### Exercise goal:
Add -40 to each coordinate in the answers and write out again every line, from the one containing "You are a computer-use" down to the one containing "tap(87, 702)", both included. Leave the pictures out.
------ Dataset rows
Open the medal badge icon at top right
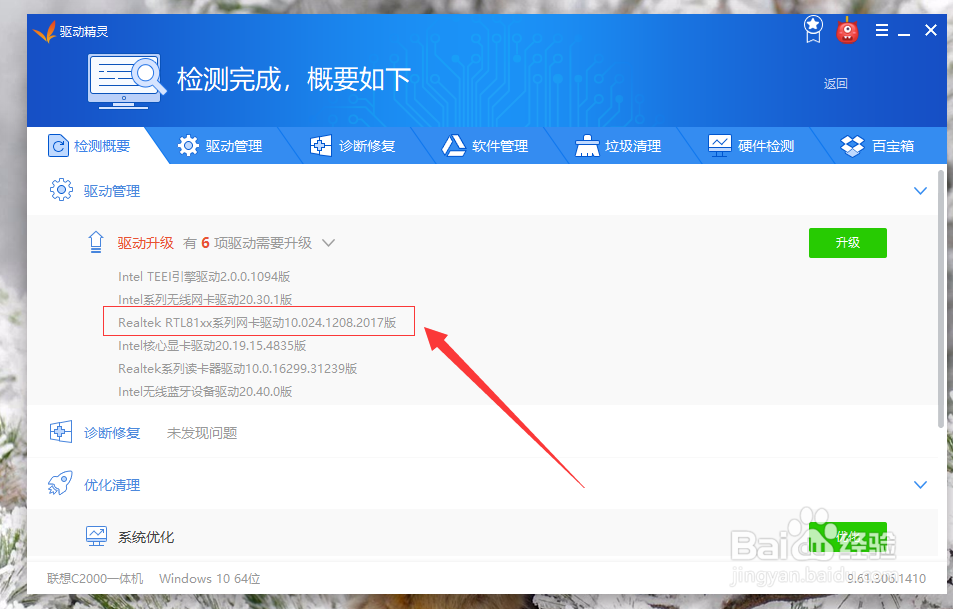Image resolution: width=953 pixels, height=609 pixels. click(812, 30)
------------
------ Dataset rows
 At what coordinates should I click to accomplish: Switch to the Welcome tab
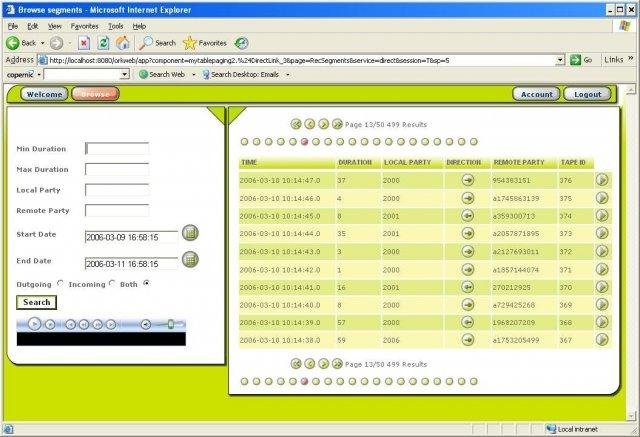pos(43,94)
------------
------ Dataset rows
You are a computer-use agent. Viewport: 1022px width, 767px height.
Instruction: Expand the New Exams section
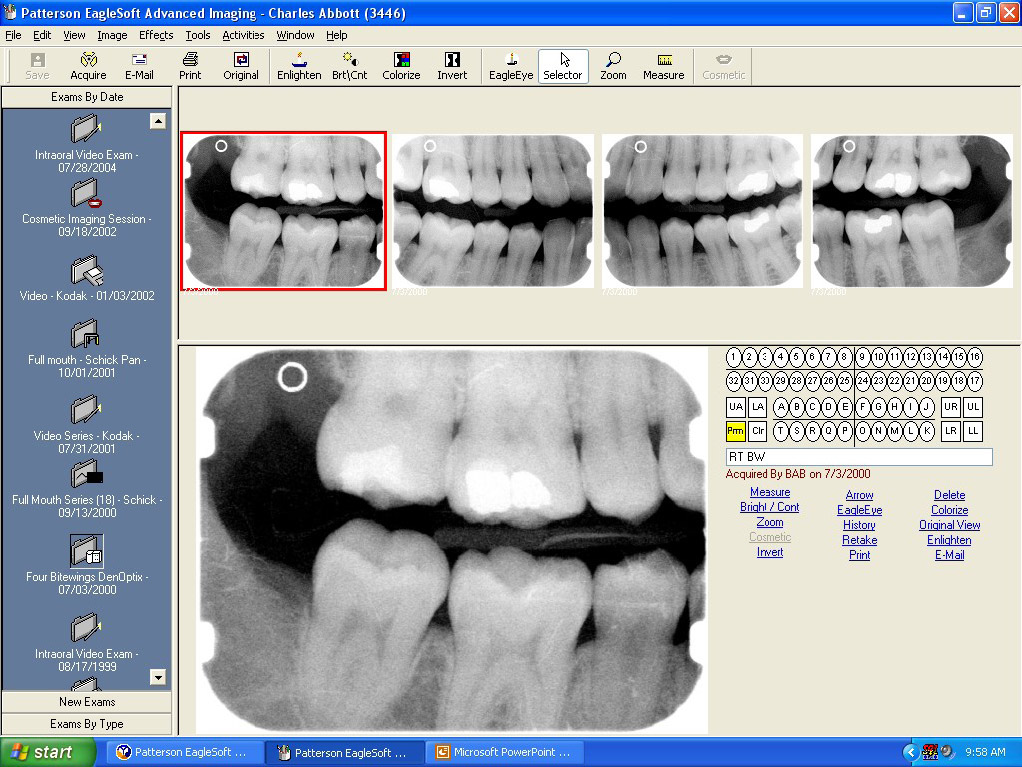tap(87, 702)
------------
### Exercise output:
You are a computer-use agent. Viewport: 1022px width, 767px height.
Instruction: Expand the New Exams section
tap(47, 662)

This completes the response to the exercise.